With the recent allocation by the European Commission of over €903 million to electricity interconnection projects, this looks increasingly likely. Additional transmission may also be needed to bring wind power from regions with plentiful resources, such as northern Germany, to the urban and industrial centres where there is a high demand for power.
While the variation in wind is an issue when increasing its share on the network, it is precisely because of the variation that it should be integrated into the European electricity system rather than be run on a separate wind-only grid. Economies of scale will help to reduce the balancing costs, and most of the hardware and software needed to manage wind variability is already in existence.

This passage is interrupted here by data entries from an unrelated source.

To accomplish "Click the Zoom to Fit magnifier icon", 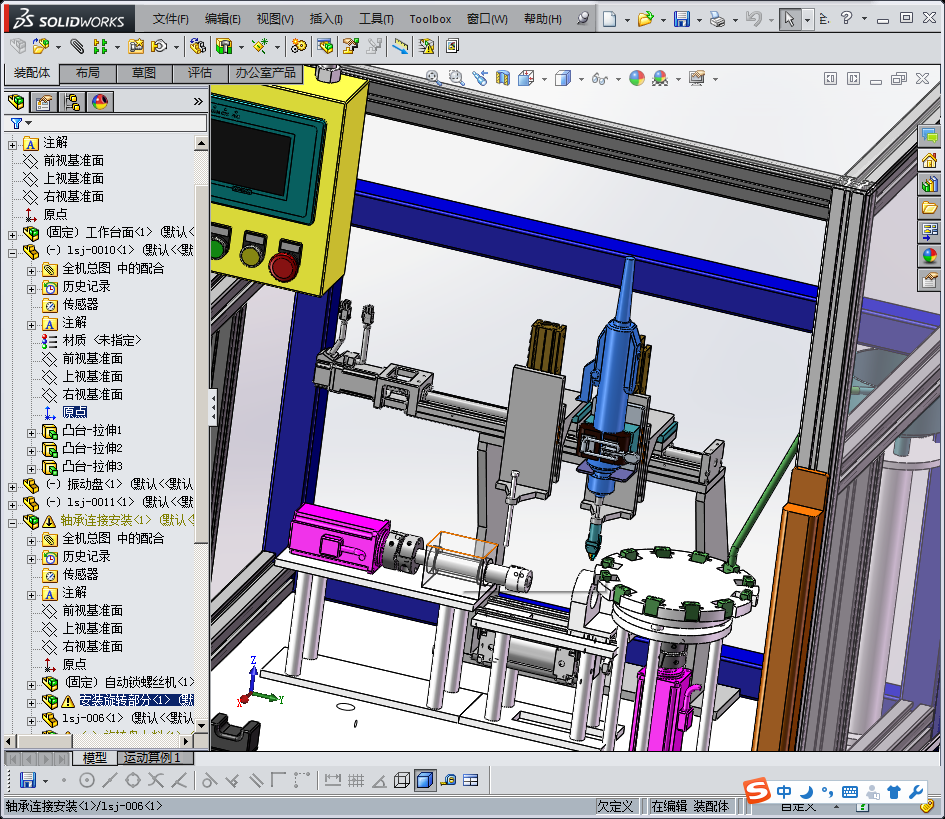I will 433,77.
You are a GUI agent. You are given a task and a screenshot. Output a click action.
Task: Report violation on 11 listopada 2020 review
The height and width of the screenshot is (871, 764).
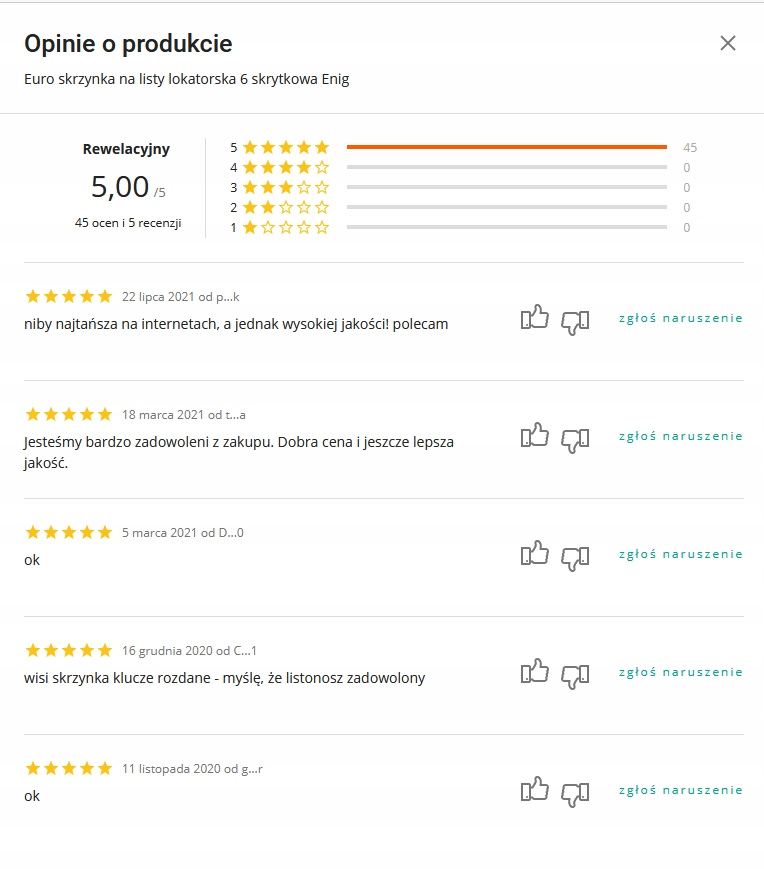click(x=680, y=790)
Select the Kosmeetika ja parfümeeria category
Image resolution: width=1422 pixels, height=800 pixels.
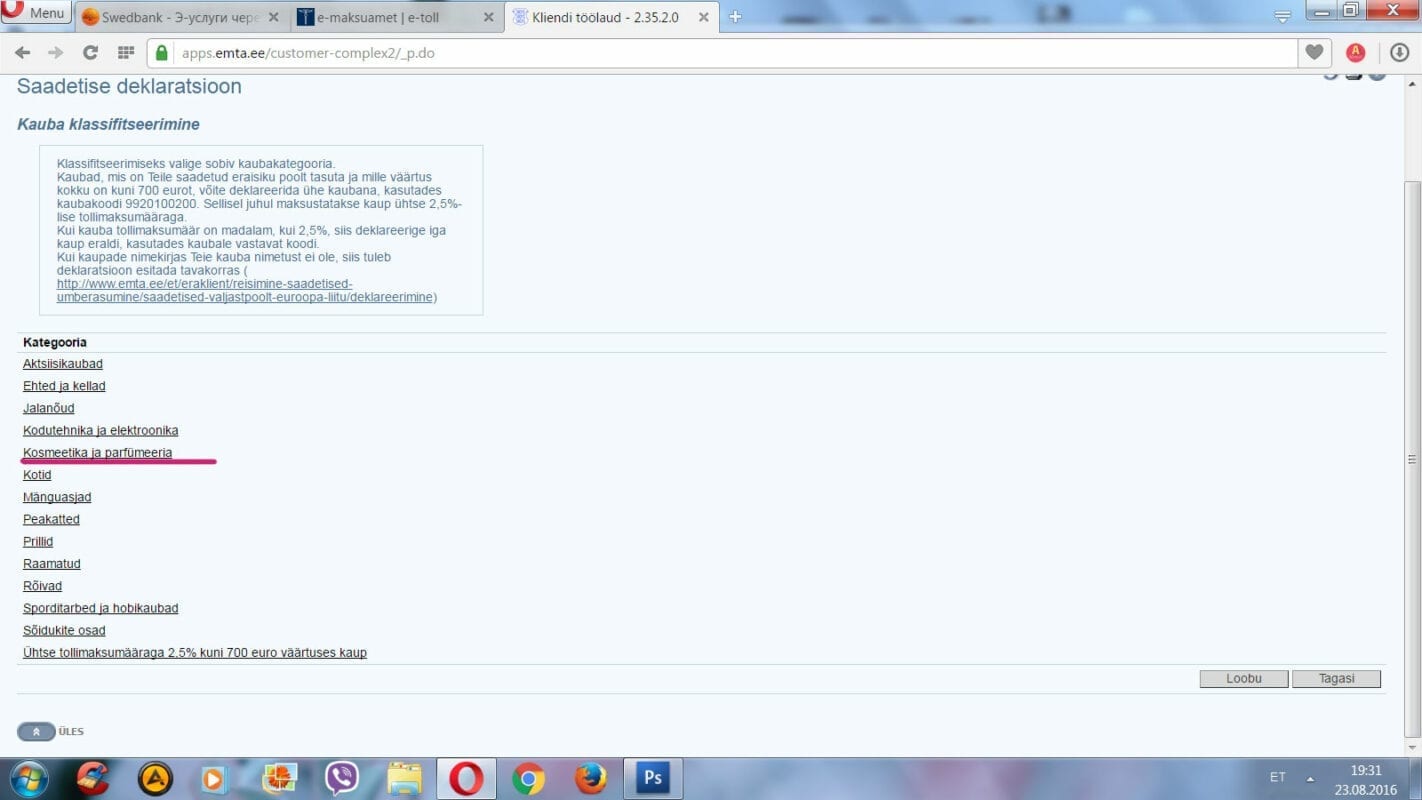click(x=97, y=453)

All electricity networks need to manage unpredictable fluctuations in consumer demand and plant breakdowns. They do this by looking at the performance of the system as a whole, rather than by focusing on any one type of plant. Because thermal plant outputs, such as nuclear, coal and gas-fired power generators can break down without warning when components fail, they are truly intermittent.
This can pose a greater threat to the stability of the electricity networks than the relatively benign fluctuations of power output from wind installations. Short-term operational reserve (see Integrating the variable, below right) ensures that backup production is available to cope with unexpected power fluctuations in the short term, and the plant margin - the excess of installed capacity over and above the expected peak demand, as backup - ensures that there is always adequate power available to meet consumer demands.
Wind is variable, not intermittent
When considering the introduction of variable renewables sources, such as wind, it is important to preserve the economies of scale from an integrated electricity network, as that minimises the additional costs to consumers.
The UK's National Grid, having researched the incidence and variations of wind speeds, stated that it does not expect wind to pose a major problem for stability and that it can be adequately managed, adding that an integrated electricity network can diversify and average out the individual fluctuations in output across the whole system.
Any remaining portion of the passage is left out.